Aviation incident in Sri Lanka

Sri Lanka Air Force Avro 748 CR835 was shot down on 28 April 1995 by a SA-7 missile fired by the LTTE. The plane, an Avro 748-334 Srs. 2A airliner, was en route to Ratmalana Airport and was shot down soon after take-off from SLAF Palaly. All 47 crew and passengers were killed.

Following the breakdown of peace talks and resumption of hostilities in April 1995, the Sri Lanka Air Force maintained its routine flights in and out of Jaffna from SLAF Palaly. As per schedule a SLAF Avro 748, serial no CR835 (4R-HVB), took off from SLAF Palaly on 28 April 1995, crashed into the sea, killing all 47 crew and passengers, which included Wing Commander Roger Weerasinghe, Northern Zonal Commander of the SLAF and four Sri Lanka Army personnel, who had been wounded in a LTTE attack on Kayts Island the previous day.

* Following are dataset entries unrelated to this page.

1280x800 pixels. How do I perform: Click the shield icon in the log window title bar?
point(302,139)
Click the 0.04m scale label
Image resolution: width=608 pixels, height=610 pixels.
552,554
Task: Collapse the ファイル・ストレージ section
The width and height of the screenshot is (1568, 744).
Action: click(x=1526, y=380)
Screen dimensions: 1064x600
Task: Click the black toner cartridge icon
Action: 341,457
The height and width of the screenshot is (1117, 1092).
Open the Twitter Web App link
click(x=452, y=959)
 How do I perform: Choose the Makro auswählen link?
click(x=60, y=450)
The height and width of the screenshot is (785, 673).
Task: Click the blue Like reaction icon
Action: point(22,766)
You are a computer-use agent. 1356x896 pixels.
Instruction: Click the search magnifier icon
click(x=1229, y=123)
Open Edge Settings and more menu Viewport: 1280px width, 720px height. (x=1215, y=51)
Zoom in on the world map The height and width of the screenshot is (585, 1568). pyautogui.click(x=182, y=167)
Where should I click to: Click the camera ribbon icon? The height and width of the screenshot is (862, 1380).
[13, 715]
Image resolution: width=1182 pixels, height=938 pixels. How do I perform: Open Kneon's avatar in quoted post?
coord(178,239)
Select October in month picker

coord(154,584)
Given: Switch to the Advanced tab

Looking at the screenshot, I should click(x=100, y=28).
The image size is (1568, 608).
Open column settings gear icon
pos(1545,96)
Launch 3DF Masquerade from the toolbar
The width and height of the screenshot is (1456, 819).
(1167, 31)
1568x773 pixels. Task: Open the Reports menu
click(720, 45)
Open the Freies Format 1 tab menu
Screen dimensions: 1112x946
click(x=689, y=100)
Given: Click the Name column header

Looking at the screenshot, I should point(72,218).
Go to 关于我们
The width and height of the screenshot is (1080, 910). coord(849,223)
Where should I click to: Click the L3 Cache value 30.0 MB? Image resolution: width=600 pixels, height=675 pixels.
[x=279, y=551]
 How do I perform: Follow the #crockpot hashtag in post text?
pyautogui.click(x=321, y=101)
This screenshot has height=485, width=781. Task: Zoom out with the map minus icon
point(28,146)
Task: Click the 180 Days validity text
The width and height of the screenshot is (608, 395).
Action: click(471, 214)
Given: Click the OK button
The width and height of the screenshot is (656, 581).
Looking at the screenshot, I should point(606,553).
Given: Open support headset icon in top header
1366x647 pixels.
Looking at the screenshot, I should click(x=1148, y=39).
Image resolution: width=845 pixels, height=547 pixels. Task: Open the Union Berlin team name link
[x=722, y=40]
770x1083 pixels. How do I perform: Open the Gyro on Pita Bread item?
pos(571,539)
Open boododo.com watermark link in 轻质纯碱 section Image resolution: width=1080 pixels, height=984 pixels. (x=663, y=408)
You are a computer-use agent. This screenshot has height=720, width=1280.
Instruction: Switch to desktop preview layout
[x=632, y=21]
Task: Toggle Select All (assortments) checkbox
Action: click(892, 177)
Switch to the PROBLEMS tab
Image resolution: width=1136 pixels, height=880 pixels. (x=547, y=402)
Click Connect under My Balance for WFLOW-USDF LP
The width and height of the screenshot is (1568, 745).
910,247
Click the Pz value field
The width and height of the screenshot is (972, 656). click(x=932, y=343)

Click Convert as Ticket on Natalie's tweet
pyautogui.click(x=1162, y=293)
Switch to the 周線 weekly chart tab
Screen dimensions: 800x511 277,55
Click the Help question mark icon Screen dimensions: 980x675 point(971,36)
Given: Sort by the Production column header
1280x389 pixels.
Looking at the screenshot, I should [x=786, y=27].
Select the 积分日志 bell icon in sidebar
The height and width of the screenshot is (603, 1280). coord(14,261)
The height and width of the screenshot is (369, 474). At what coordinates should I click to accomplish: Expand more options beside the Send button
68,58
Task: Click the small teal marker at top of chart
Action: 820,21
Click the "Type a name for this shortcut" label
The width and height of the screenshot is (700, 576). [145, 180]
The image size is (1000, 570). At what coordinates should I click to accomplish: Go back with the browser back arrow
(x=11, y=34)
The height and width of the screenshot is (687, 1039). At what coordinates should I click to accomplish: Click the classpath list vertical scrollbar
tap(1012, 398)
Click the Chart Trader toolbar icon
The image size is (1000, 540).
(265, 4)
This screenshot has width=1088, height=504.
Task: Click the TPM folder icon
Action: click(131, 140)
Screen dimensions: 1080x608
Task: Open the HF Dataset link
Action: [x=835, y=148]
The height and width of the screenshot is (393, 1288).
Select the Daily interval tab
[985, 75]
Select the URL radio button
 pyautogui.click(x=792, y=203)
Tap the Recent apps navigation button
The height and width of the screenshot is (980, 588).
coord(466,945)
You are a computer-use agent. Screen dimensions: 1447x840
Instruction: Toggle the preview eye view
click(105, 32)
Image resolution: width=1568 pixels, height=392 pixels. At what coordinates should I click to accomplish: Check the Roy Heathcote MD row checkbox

Soon after take-off in heavy rain, the No.2 engine caught fire, prompting a return to Palaly, but on final approach the right wing failed and the aircraft crashed into the sea.

Initial response of the Sri Lankan military and government was that the crash was due to engine trouble, however, the next day another Avro 748 which was sent with an investigation team was also shot down, prompting SLAF headquarters to state that both Avro 748s were shot down.